Wound Care Nurse (WCN #1) stated in interview on March 31, 2010, at 12:45 p.m., that a wound care consultation was conducted for patient #1 on three occasions on January 26, 2010, January 29, 2010, and January 30, 2010. WCN #1 stated patient #1 developed pressure ulcers to the patient's left ear, sacrum, and both heels. WCN #1 stated treatment was provided for patient #1's pressure ulcers. WCN #1 gave no explanation why patient #1's state guardian was not notified of patient #1's pressure ulcers.

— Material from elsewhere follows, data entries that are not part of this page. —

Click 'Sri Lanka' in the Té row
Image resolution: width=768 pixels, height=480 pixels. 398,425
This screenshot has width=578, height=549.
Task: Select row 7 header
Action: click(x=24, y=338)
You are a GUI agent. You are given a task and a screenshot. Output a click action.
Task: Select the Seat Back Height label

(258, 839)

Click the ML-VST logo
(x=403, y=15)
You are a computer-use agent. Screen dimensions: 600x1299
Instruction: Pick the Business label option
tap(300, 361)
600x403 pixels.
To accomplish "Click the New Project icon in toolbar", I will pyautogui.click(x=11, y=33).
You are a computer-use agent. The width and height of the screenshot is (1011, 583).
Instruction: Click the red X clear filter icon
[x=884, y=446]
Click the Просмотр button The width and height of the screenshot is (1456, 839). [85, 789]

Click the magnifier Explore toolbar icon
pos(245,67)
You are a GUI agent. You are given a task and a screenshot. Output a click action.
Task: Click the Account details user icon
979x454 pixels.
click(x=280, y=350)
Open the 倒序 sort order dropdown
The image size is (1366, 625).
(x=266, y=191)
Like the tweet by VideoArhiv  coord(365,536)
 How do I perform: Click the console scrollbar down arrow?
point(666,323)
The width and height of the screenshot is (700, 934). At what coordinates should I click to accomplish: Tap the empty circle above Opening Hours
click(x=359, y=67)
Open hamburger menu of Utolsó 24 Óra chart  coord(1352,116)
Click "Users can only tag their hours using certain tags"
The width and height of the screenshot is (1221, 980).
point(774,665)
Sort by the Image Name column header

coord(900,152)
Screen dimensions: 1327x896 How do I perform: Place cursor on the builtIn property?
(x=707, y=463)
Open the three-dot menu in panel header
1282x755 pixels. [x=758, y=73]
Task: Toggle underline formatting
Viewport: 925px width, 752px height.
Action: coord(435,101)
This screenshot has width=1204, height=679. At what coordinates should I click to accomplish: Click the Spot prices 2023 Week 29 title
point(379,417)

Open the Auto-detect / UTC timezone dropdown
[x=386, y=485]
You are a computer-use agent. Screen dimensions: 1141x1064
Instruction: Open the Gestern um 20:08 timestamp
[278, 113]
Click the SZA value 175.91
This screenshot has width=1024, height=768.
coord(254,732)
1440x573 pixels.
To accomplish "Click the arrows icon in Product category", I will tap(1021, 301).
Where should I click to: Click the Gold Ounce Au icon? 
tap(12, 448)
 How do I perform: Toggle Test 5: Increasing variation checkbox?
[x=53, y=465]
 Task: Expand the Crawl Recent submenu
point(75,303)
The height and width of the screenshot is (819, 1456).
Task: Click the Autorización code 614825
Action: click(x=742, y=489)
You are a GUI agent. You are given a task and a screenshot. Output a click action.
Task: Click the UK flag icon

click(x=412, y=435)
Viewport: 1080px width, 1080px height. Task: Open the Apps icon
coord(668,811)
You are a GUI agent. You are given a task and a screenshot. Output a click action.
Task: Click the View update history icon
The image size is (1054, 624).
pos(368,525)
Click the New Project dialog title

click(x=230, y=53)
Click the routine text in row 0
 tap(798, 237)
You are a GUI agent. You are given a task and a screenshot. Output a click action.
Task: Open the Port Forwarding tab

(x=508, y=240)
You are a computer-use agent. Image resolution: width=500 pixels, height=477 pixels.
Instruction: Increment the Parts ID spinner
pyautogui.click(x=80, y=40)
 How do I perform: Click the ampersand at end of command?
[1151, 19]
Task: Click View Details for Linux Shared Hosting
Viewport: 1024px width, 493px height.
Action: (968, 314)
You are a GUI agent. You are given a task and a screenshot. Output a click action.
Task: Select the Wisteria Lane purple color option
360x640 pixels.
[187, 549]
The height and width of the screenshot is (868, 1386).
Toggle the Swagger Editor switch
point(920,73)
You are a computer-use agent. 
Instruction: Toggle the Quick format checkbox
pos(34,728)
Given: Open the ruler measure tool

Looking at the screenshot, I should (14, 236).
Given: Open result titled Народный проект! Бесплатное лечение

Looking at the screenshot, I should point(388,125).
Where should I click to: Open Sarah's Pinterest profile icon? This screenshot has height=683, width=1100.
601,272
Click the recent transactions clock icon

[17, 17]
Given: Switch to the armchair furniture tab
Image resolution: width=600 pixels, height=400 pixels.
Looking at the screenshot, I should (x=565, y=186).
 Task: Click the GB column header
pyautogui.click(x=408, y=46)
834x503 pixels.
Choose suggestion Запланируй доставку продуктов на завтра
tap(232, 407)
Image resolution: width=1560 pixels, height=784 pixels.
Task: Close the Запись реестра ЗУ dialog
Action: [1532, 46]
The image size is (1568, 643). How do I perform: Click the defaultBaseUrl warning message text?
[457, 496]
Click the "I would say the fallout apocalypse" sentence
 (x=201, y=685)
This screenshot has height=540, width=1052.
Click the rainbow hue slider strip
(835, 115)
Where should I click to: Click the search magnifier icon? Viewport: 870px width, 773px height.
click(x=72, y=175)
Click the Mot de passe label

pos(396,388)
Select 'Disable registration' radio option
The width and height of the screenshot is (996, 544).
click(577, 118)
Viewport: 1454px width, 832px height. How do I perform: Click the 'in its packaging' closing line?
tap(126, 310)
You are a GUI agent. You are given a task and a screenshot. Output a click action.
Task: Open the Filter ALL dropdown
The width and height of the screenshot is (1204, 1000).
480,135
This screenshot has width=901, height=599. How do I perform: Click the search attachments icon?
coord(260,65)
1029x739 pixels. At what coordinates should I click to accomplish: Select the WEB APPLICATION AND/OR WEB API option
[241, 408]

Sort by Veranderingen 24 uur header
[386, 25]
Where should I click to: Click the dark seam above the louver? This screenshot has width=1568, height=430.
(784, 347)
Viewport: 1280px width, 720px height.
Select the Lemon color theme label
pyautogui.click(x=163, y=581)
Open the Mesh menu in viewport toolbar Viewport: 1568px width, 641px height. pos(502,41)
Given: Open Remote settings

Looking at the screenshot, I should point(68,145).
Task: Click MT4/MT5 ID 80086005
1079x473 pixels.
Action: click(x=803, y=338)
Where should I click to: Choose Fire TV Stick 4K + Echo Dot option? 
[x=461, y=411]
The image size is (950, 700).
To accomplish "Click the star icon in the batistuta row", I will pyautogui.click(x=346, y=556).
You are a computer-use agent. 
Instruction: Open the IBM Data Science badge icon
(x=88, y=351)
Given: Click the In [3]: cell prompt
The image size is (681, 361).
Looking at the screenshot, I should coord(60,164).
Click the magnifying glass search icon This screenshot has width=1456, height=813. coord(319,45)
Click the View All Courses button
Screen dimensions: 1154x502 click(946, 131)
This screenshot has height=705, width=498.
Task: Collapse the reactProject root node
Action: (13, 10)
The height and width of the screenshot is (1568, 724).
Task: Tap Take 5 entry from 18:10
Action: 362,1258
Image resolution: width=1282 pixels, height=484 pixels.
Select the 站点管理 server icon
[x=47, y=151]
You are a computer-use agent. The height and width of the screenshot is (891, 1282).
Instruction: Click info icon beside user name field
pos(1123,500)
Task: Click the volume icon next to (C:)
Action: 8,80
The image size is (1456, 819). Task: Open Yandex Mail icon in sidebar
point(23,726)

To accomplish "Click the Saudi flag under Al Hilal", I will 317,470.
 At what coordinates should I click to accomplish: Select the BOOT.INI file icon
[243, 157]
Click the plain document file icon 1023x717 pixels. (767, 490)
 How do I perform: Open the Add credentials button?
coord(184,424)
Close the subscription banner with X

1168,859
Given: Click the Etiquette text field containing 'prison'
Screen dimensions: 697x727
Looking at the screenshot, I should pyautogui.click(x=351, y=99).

RN #1 stated in interview on March 31, 2010, at 2:00 p.m., that a skin assessment was conducted on each patient every shift. RN #1 provided care for patient #1 on January 27, 2010, and documented the patient had reddened areas on both heels and the sacrum which were nonblanchable (poor circulation present). RN #1 stated patient #1's sacrum area had developed an open wound on January 30, 2010, but the tissue looked healthy. RN #1 stated pillows were placed under the patient heels and wound care was provided. RN #1 did not notify the state guardian of patient #1's open wound. RN #1 stated staff normally called the state guardians when patients were transferred but did not notify the state guardian when a patient developed a pressure ulcer.

RN #2 stated in interview on March 31, 2010, at 4:00 p.m., that patient #1 was discharged from the Acute Care Hospital on February 4, 2010, and admitted to the LTAC hospital due to the patient needing further intravenous antibiotic treatment for pneumonia. RN #2 stated the accepting hospital was informed of the patient's pressure ulcers at the time of transfer. RN #2 stated the state guardian was informed of the transfer but was not informed of patient #1's pressure ulcers. When asked why the state guardian was not informed of the pressure ulcers, RN #2 stated, "That wasn't the reason for the transfer." According to RN #2, nursing staff normally did not inform guardians of the development of pressure ulcers.

The LTAC Director of Nursing (DON #2) stated in interview on March 31, 2010, that the state guardian was not informed of patient #1's wounds. DON #2 stated the patient came to the LTAC facility with the pressure sores and LTAC staff "assumed" the Acute Care Hospital had already informed the state guardian of patient #1's wounds. DON #2 stated LTAC staff felt the patient's wounds were not going to heal without surgical debridement so telephone consent was requested for surgical debridement from the state guardian on February 17, 2010. DON #2 stated consent was never obtained. DON #2 stated the patient's state guardian requested that patient #1 be transferred to another facility.